(Stored data entries)
__________

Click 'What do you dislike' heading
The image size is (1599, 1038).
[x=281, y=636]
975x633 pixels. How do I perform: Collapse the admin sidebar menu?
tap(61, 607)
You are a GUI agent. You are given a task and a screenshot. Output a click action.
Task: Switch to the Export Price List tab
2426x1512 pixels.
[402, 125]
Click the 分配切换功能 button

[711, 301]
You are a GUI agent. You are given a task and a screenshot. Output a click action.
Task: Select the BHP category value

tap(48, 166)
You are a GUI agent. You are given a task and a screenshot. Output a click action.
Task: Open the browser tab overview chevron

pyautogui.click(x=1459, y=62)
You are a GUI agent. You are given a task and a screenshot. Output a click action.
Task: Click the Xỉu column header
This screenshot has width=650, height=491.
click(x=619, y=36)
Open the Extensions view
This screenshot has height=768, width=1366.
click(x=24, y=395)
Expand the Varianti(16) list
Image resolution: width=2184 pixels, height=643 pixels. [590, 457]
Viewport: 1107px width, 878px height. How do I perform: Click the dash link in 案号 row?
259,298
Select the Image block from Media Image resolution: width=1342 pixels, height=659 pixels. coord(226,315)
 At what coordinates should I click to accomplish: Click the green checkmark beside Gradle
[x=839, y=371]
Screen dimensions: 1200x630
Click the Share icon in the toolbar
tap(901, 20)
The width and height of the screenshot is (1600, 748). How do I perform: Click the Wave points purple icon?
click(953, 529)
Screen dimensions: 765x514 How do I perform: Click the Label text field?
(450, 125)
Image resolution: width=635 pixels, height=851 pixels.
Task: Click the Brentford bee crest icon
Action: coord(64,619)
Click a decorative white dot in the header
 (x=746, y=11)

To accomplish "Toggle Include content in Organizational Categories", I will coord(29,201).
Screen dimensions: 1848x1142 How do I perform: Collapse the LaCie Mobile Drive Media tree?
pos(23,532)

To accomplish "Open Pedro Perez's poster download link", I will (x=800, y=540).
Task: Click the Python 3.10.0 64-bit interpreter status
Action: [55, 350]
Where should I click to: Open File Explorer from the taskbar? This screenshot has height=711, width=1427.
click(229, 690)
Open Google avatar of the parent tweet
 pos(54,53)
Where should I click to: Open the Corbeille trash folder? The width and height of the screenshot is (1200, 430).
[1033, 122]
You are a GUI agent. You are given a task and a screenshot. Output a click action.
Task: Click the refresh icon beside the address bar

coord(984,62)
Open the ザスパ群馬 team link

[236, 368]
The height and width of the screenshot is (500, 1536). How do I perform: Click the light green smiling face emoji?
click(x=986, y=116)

__________

_Work order:_
Output all of the records, keeping every word exact.

_Task output:_
Click 'What do you dislike' heading
The image size is (1599, 1038).
[x=281, y=636]
975x633 pixels. How do I perform: Collapse the admin sidebar menu?
tap(61, 607)
You are a GUI agent. You are given a task and a screenshot. Output a click action.
Task: Switch to the Export Price List tab
2426x1512 pixels.
[402, 125]
Click the 分配切换功能 button

[711, 301]
You are a GUI agent. You are given a task and a screenshot. Output a click action.
Task: Select the BHP category value

tap(48, 166)
You are a GUI agent. You are given a task and a screenshot. Output a click action.
Task: Open the browser tab overview chevron

pyautogui.click(x=1459, y=62)
You are a GUI agent. You are given a task and a screenshot. Output a click action.
Task: Click the Xỉu column header
This screenshot has width=650, height=491.
click(x=619, y=36)
Open the Extensions view
This screenshot has height=768, width=1366.
click(x=24, y=395)
Expand the Varianti(16) list
Image resolution: width=2184 pixels, height=643 pixels. [590, 457]
Viewport: 1107px width, 878px height. How do I perform: Click the dash link in 案号 row?
259,298
Select the Image block from Media Image resolution: width=1342 pixels, height=659 pixels. coord(226,315)
 At what coordinates should I click to accomplish: Click the green checkmark beside Gradle
[x=839, y=371]
Screen dimensions: 1200x630
Click the Share icon in the toolbar
tap(901, 20)
The width and height of the screenshot is (1600, 748). How do I perform: Click the Wave points purple icon?
click(953, 529)
Screen dimensions: 765x514 How do I perform: Click the Label text field?
(450, 125)
Image resolution: width=635 pixels, height=851 pixels.
Task: Click the Brentford bee crest icon
Action: coord(64,619)
Click a decorative white dot in the header
 (x=746, y=11)

To accomplish "Toggle Include content in Organizational Categories", I will coord(29,201).
Screen dimensions: 1848x1142 How do I perform: Collapse the LaCie Mobile Drive Media tree?
pos(23,532)

To accomplish "Open Pedro Perez's poster download link", I will (x=800, y=540).
Task: Click the Python 3.10.0 64-bit interpreter status
Action: [55, 350]
Where should I click to: Open File Explorer from the taskbar? This screenshot has height=711, width=1427.
click(229, 690)
Open Google avatar of the parent tweet
 pos(54,53)
Where should I click to: Open the Corbeille trash folder? The width and height of the screenshot is (1200, 430).
[1033, 122]
You are a GUI agent. You are given a task and a screenshot. Output a click action.
Task: Click the refresh icon beside the address bar

coord(984,62)
Open the ザスパ群馬 team link

[236, 368]
The height and width of the screenshot is (500, 1536). How do I perform: Click the light green smiling face emoji?
click(x=986, y=116)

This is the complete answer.